Stored data entries -
'''

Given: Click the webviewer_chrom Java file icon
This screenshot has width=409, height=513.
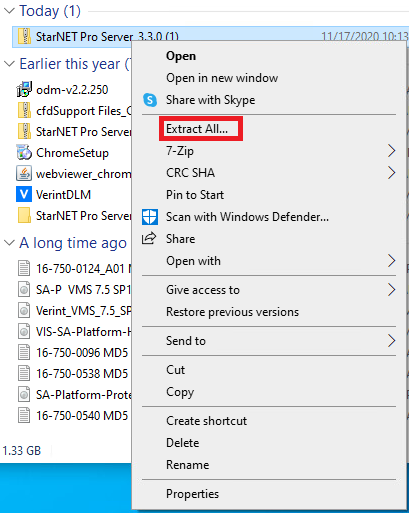Looking at the screenshot, I should 24,174.

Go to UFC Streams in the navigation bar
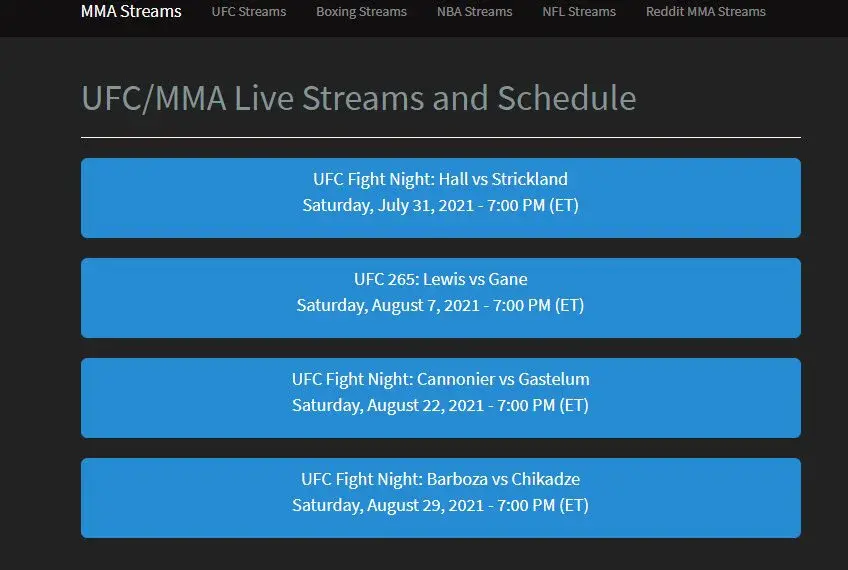coord(249,11)
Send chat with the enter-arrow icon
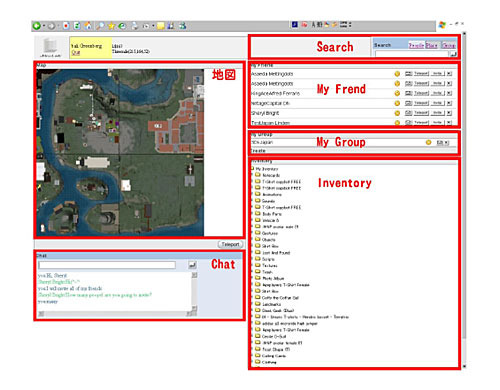Screen dimensions: 500x390 coord(192,265)
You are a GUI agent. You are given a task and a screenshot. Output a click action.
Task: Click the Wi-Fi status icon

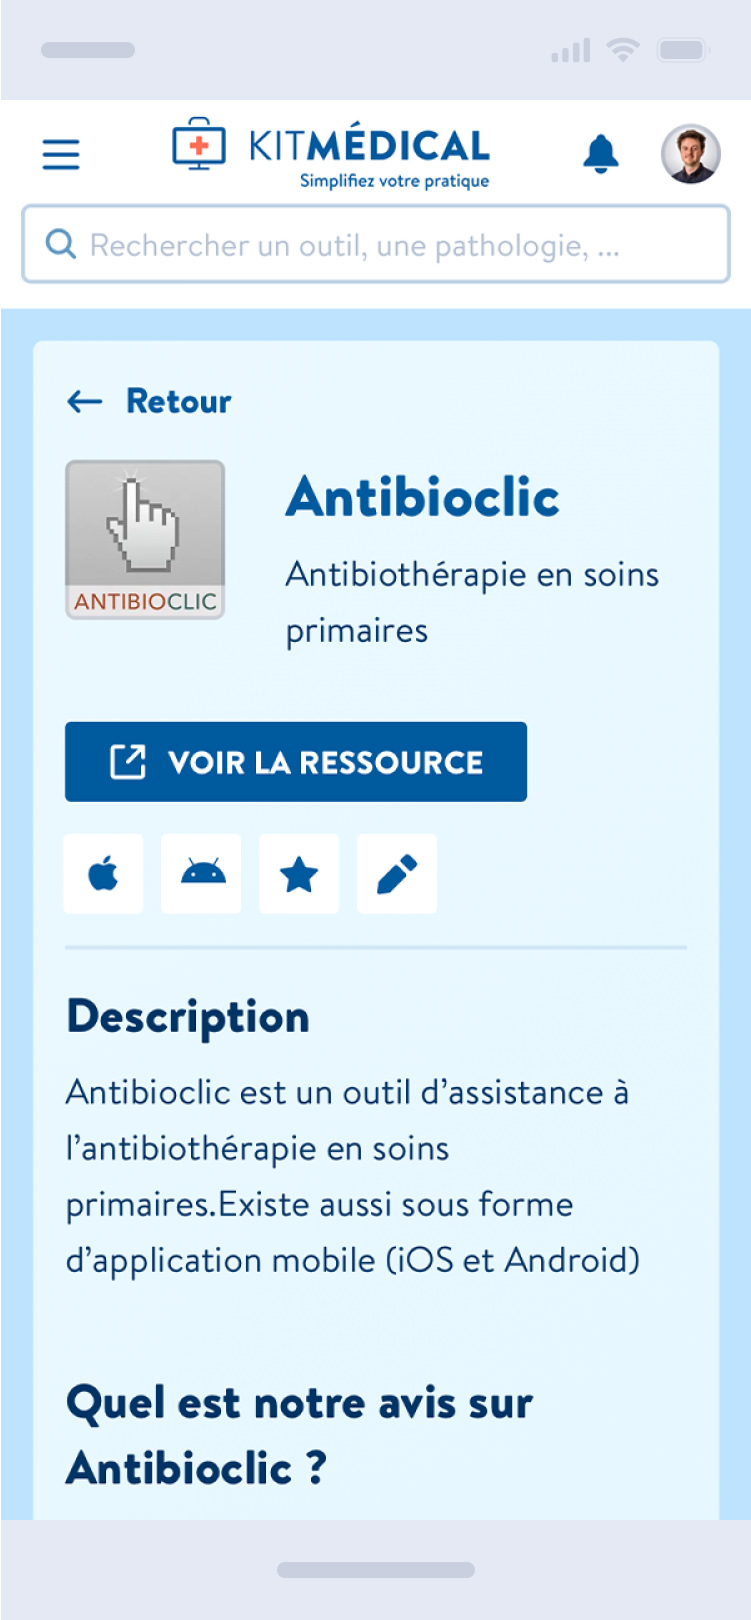[623, 50]
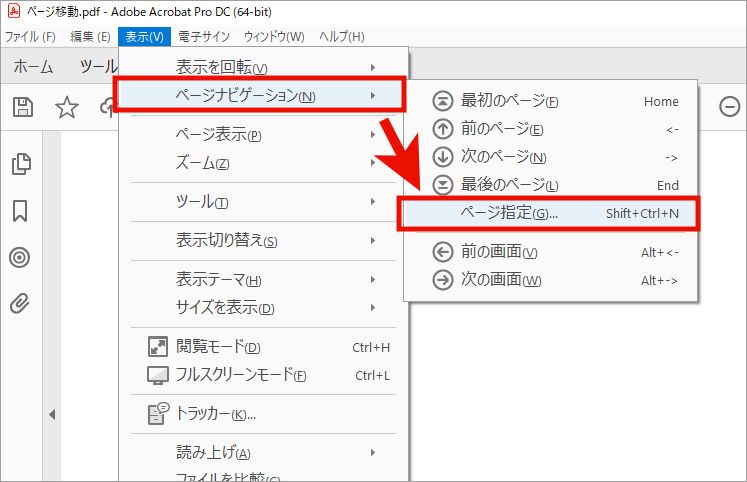The height and width of the screenshot is (482, 747).
Task: Open the page thumbnails panel icon
Action: coord(20,165)
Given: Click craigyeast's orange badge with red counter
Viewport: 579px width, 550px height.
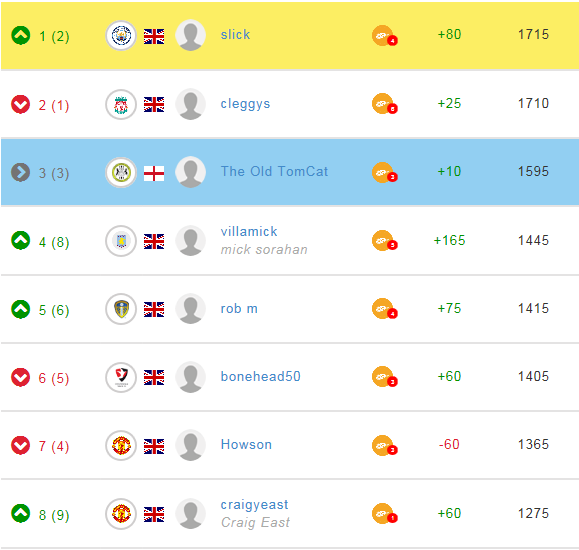Looking at the screenshot, I should pos(384,513).
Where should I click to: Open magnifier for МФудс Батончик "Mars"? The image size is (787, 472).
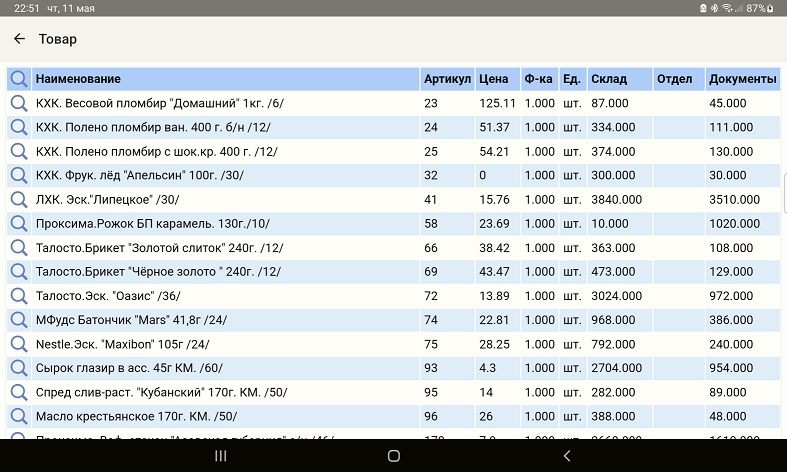(x=18, y=320)
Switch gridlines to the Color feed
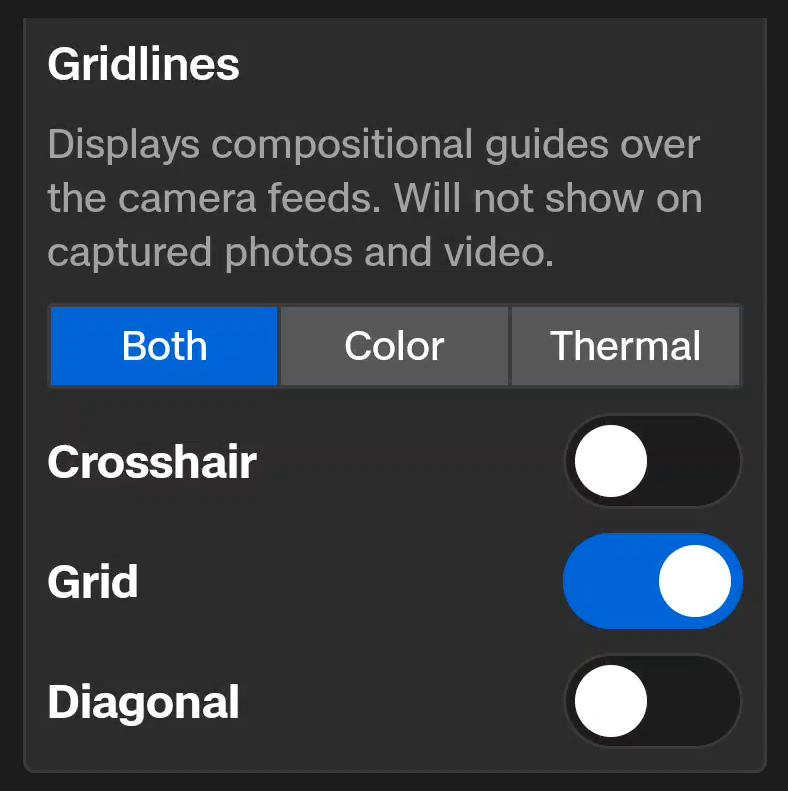 (x=394, y=346)
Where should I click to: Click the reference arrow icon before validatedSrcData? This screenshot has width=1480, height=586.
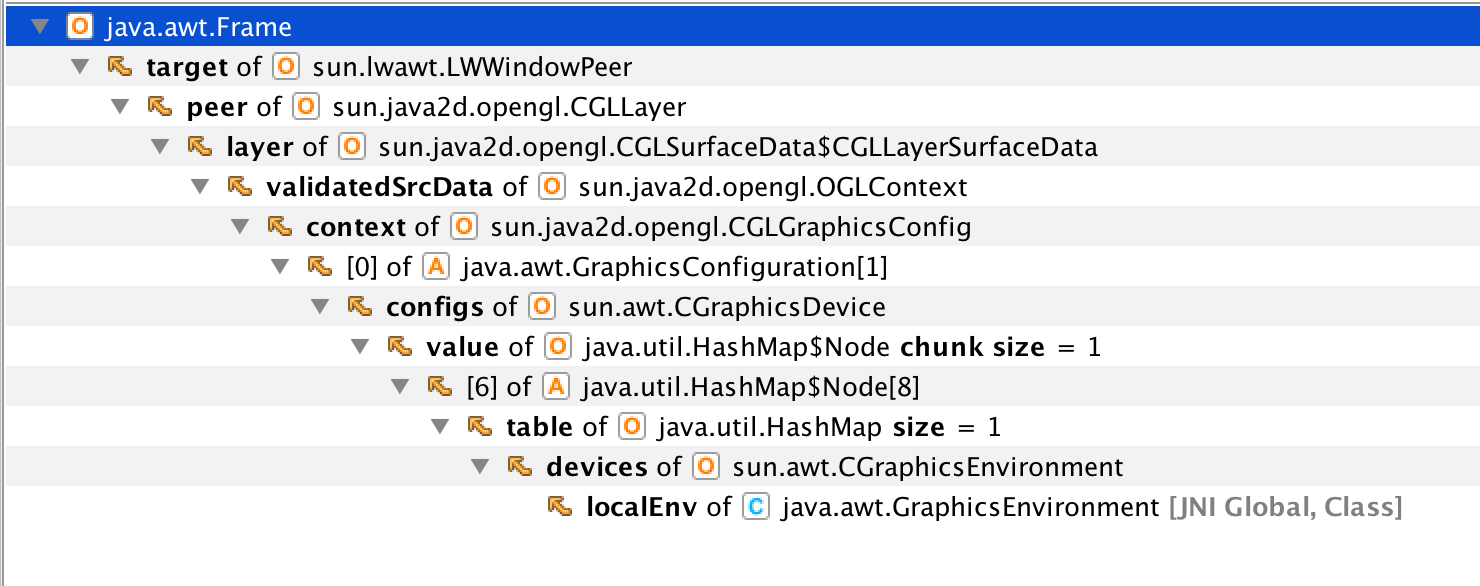pos(239,187)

'''

Work task - The response must repeat exactly the lines above from the one with "Send chat with the enter-arrow icon" through the one with "You are a GUI", including both, and must contain no pictures and no other text.

Result of the task -
Send chat with the enter-arrow icon
Screen dimensions: 500x390 coord(192,265)
You are a GUI agent. You are given a task and a screenshot. Output a click action.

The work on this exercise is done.